The allocation algorithm first searches for blocks of pages of the size requested. It follows the chain of free pages that is queued on the list element of the free_area data structure. If no blocks of pages of the requested size are free, blocks of the next size (which is twice that of the size requested) are looked for. This process continues until all of the free_area has been searched or until a block of pages has been found. If the block of pages found is larger than that requested it must be broken down until there is a block of the right size. Because the blocks are each a power of 2 pages big then this breaking down process is easy as you simply break the blocks in half. The free blocks are queued on the appropriate queue and the allocated block of pages is returned to the caller.
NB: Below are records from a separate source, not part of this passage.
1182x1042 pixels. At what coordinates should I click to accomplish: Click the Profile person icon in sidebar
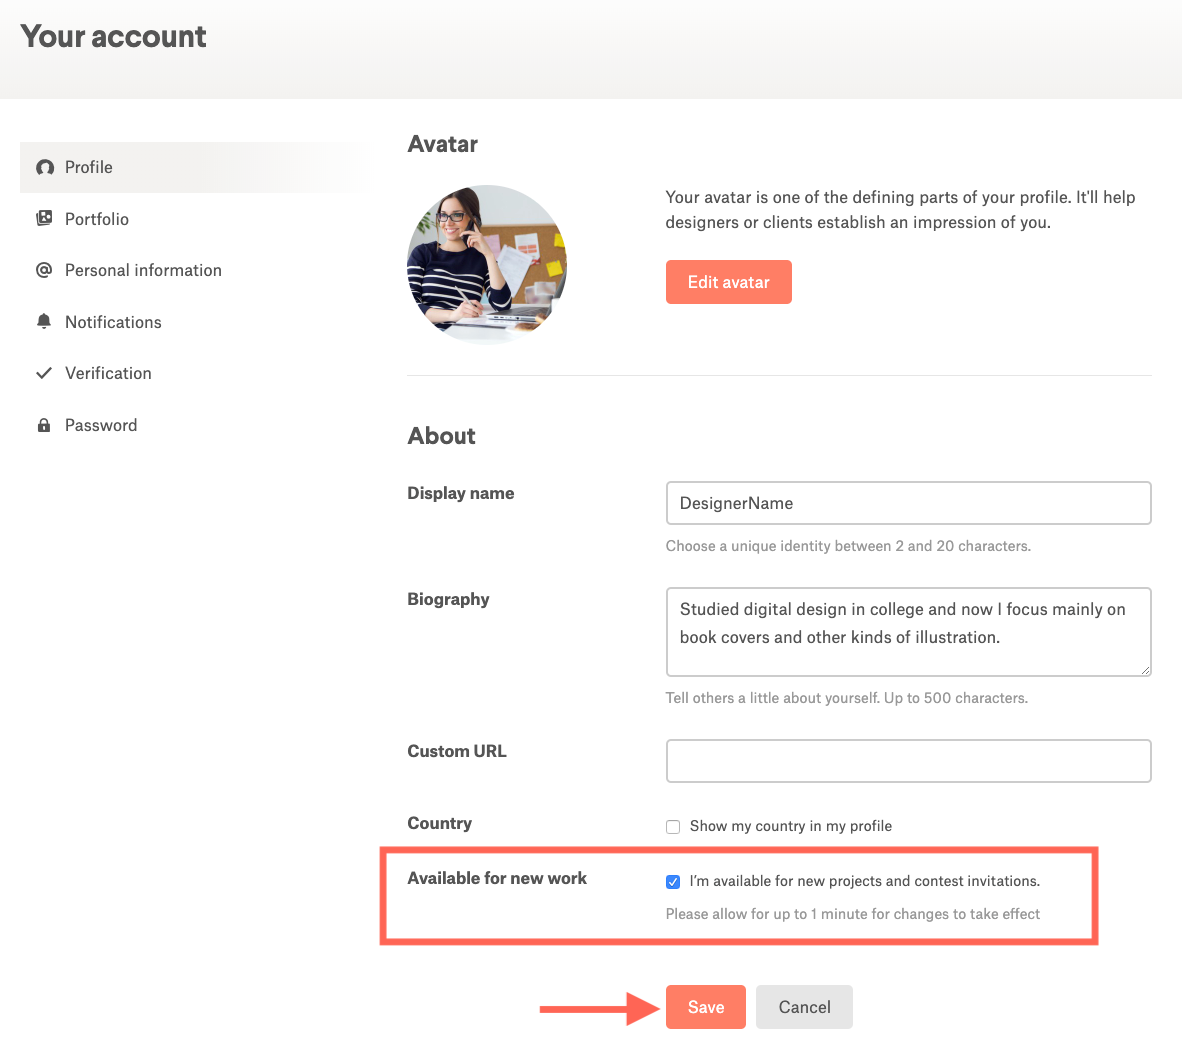(45, 167)
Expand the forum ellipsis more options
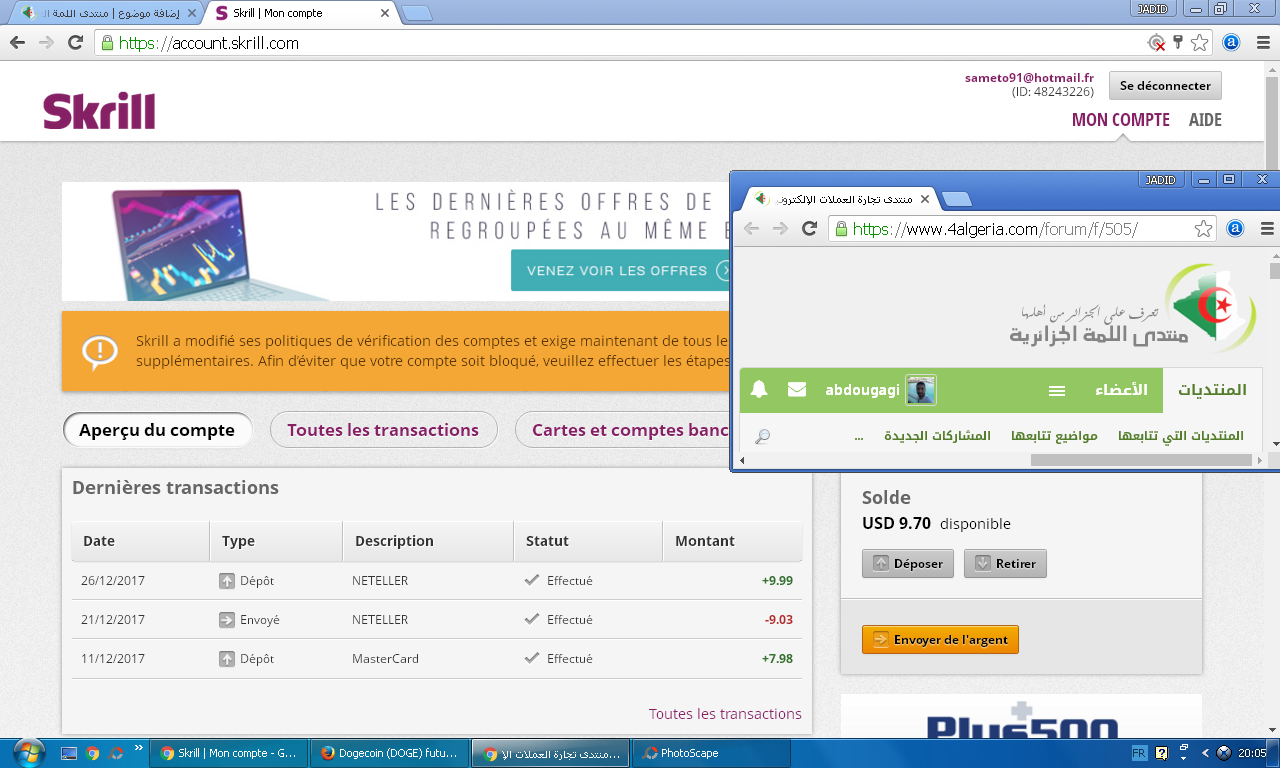This screenshot has width=1280, height=768. click(x=859, y=436)
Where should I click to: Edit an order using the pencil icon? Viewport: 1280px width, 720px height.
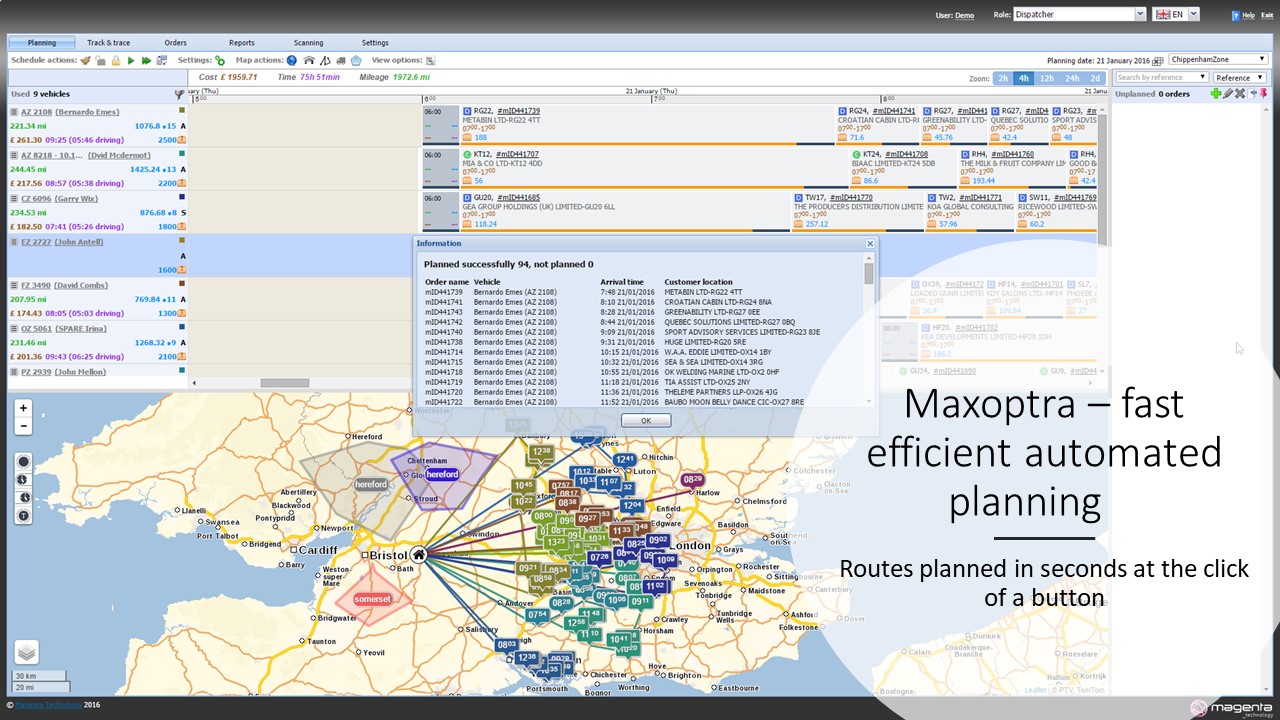coord(1227,91)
Figure: The free_area data structure
For example, in the Figure above if a block of 2 pages was requested, the first block of 4 pages (starting at page frame number 4) would be broken into two 2 page blocks. The first, starting at page frame number 4 would be returned to the caller as the allocated pages and the second block, starting at page frame number 6 would be queued as a free block of 2 pages onto element 1 of the free_area array.
Page Deallocation
Allocating blocks of pages tends to fragment memory with larger blocks of free pages being broken down into smaller ones. The page deallocation code
recombines pages into larger blocks of free pages whenever it can. In fact the page block size is important as it allows for easy combination of blocks into larger blocks.
Whenever a block of pages is freed, the adjacent or buddy block of the same size is checked to see if it is free. If it is, then it is combined with the newly freed block of pages to form a new free block of pages for the next size block of pages. Each time two blocks of pages are recombined into a bigger block of free pages the page deallocation code attempts to recombine that block into a yet larger one. In this way the blocks of free pages are as large as memory usage will allow.
For example, in the Figure above, if page frame number 1 were to be freed, then that would be combined with the already free page frame number 0 and queued onto element 1 of the free_area as a free block of size 2 pages.